-- BEGIN RECORDS SUPPLIED --

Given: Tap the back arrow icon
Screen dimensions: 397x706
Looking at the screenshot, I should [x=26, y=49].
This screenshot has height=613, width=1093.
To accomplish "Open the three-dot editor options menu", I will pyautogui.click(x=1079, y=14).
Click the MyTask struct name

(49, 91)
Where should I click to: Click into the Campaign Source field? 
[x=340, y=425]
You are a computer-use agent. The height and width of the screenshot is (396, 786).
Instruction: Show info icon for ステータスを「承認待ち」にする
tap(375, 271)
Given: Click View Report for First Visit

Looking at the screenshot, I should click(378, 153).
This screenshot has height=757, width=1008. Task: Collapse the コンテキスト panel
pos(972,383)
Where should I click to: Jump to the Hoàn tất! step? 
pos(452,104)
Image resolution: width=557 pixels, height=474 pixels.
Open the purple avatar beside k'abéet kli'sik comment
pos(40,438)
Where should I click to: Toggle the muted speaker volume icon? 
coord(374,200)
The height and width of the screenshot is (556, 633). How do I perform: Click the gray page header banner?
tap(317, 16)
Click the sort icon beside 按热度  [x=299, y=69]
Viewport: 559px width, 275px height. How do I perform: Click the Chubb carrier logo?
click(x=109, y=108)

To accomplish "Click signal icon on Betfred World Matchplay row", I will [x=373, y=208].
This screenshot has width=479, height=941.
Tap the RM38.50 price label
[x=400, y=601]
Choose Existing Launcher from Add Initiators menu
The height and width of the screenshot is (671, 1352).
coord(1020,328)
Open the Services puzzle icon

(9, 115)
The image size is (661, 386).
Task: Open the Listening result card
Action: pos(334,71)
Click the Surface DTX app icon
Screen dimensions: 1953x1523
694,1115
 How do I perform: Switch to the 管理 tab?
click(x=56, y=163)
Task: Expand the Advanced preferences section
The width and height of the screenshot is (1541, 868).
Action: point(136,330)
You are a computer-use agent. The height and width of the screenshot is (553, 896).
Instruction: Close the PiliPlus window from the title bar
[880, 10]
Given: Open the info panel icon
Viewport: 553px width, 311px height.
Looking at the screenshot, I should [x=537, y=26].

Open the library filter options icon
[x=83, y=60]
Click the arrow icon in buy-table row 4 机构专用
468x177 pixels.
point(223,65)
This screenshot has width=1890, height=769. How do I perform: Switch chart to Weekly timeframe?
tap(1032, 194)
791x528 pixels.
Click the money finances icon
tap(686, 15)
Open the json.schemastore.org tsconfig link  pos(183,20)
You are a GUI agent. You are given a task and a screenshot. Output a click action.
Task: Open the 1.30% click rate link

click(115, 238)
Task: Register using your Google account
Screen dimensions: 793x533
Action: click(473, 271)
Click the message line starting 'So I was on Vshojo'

-- END RECORDS SUPPLIED --

### WHAT IS BEING ASKED
Return the data verbatim, beginning at its first line and stopping after the line that contains "Looking at the screenshot, I should [x=26, y=49].", with that line included.

### FINISHED TASK
Given: Tap the back arrow icon
Screen dimensions: 397x706
Looking at the screenshot, I should [x=26, y=49].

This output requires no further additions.